» **Input**
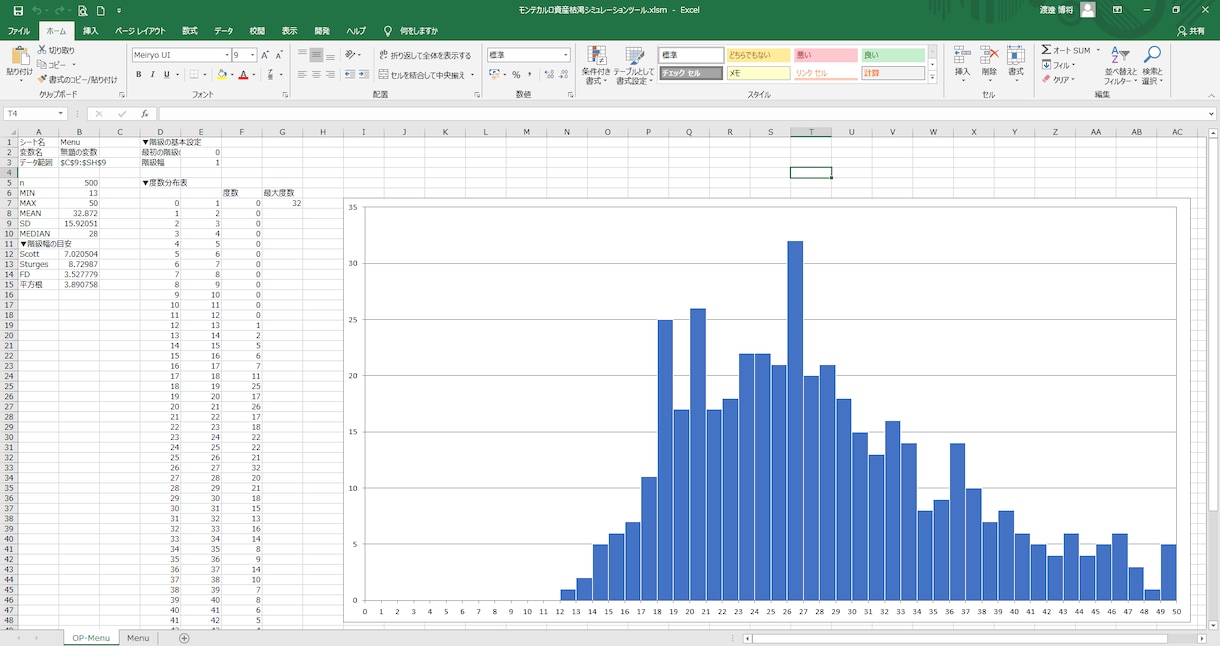This screenshot has height=646, width=1220.
Task: Click the fill color paint bucket icon
Action: click(222, 74)
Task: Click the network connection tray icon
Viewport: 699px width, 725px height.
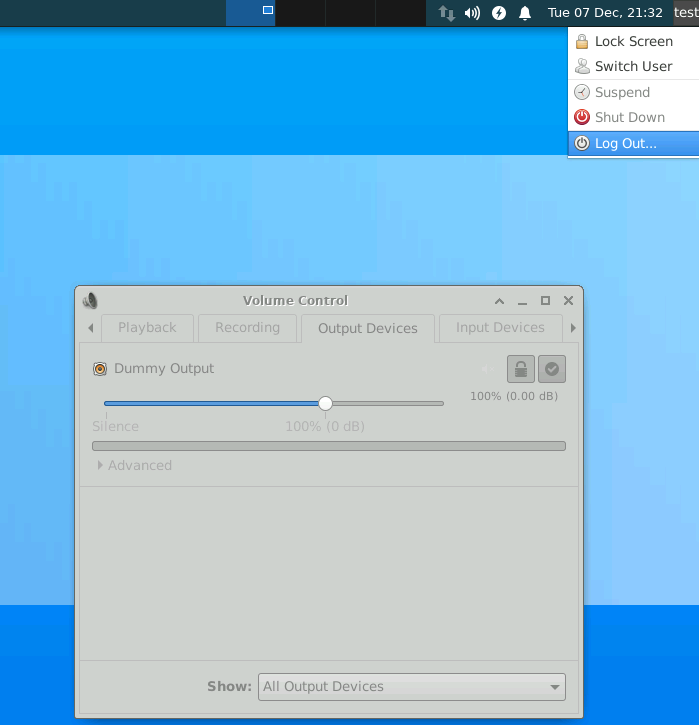Action: pyautogui.click(x=447, y=13)
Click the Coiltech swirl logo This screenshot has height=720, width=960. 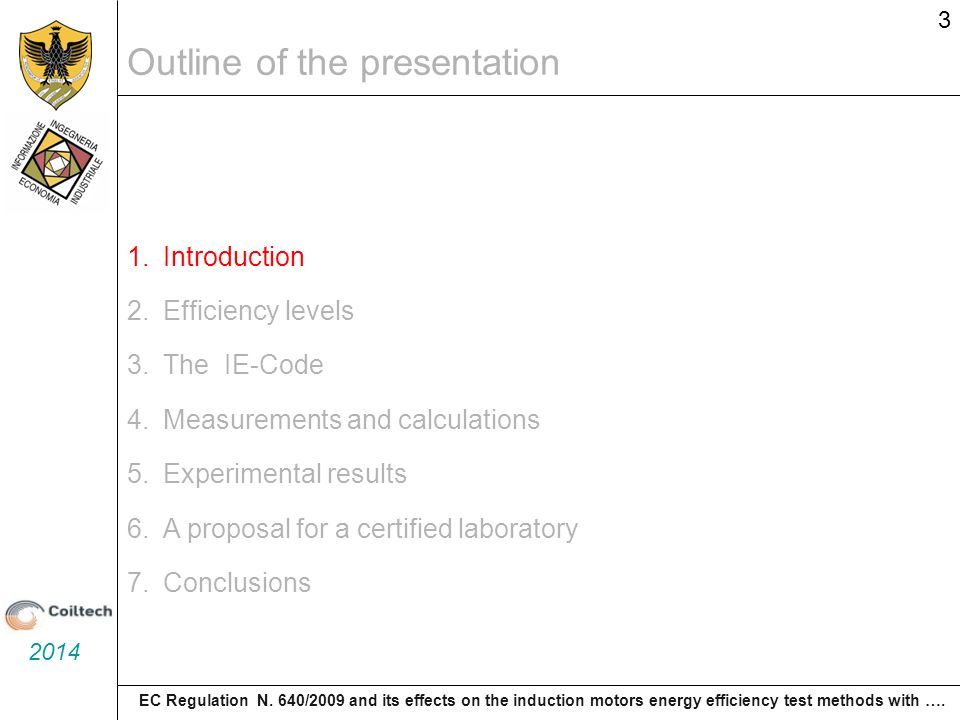tap(24, 615)
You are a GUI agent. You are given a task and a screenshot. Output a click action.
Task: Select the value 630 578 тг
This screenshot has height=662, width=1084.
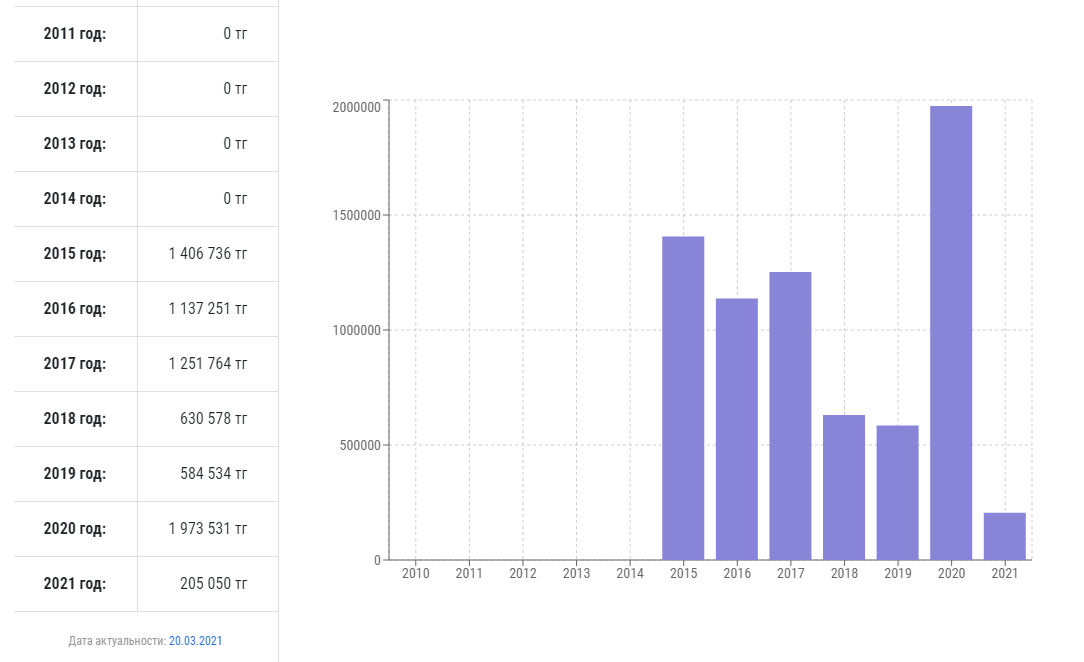(214, 419)
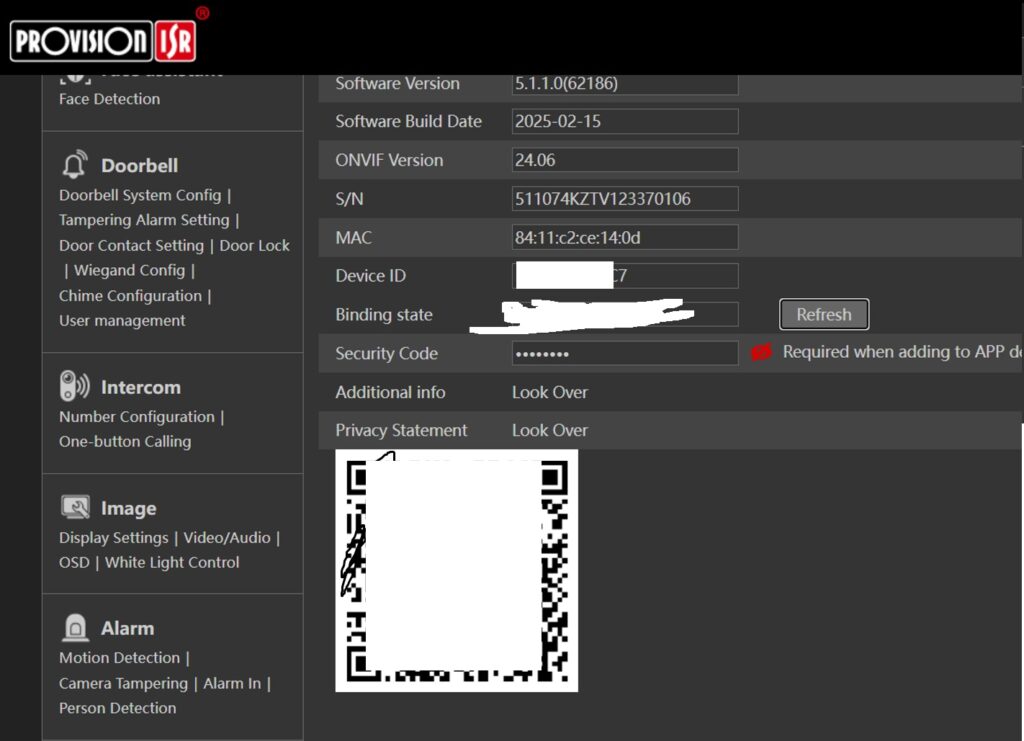Click the Intercom section icon
The width and height of the screenshot is (1024, 741).
[74, 387]
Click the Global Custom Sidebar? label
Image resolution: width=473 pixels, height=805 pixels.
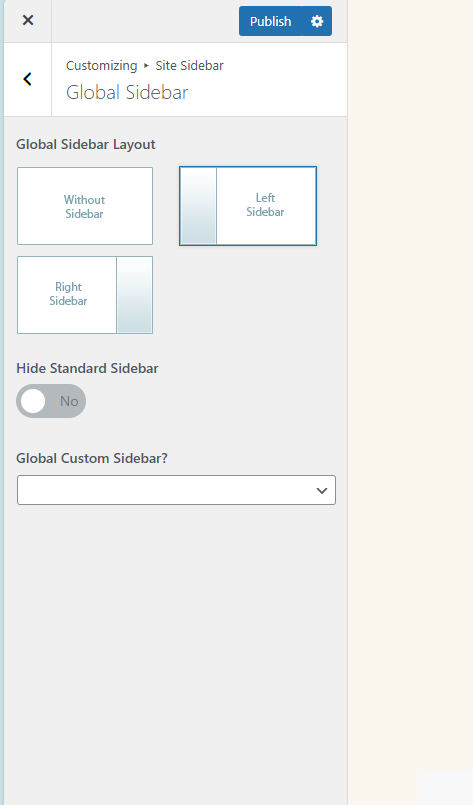[x=92, y=458]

» **Task requirements**
Write the lines from the one containing "Image resolution: width=473" through the end of the data above exactly as they appear, and do not carry over any picture.

» **Reply**
Image resolution: width=473 pixels, height=805 pixels.
[x=92, y=458]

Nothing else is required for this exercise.